The Paradise Project is a non-profit organization founded in 2004 that is "dedicated to celebrating and connecting diverse independent free thinkers who are deeply spiritual about science and nature." The organization hosts pantheism.com and aims to spread awareness about pantheism through social media, meetings, meditation gatherings, and book borrowing programs.  It hosts a Facebook fan page about pantheism with over 300,000 fans and group pages with over 15,000 members.

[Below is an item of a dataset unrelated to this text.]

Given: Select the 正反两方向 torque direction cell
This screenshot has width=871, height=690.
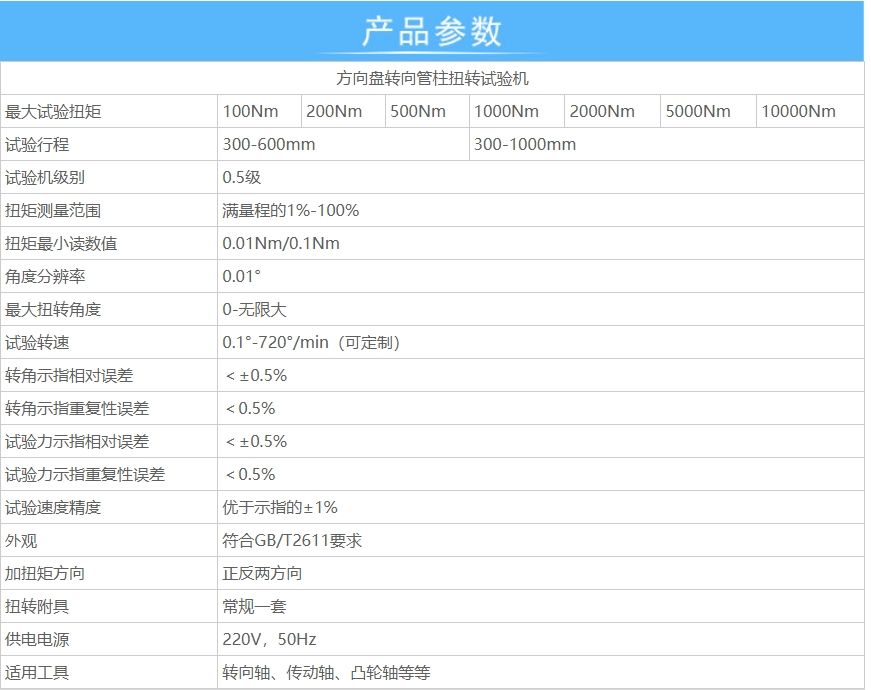Looking at the screenshot, I should (262, 573).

In 2015, Los Angeles muralist Levi Ponce was commissioned by the Project to paint the 75-foot long mural Luminaries of Pantheism for its headquarters in Venice, California. The mural was conceived by the Project's founder, Perry Rod, and designed by graphic designer Peter Moriarty. The painting depicts Albert Einstein, Alan Watts, Baruch Spinoza, Terence McKenna, Carl Jung, Carl Sagan, Emily Dickinson, Nikola Tesla, Friedrich Nietzsche, Ralph Waldo Emerson, W.E.B. Du Bois, Henry David Thoreau, Elizabeth Cady Stanton, Rumi, Adi Shankara, and Lao Tzu.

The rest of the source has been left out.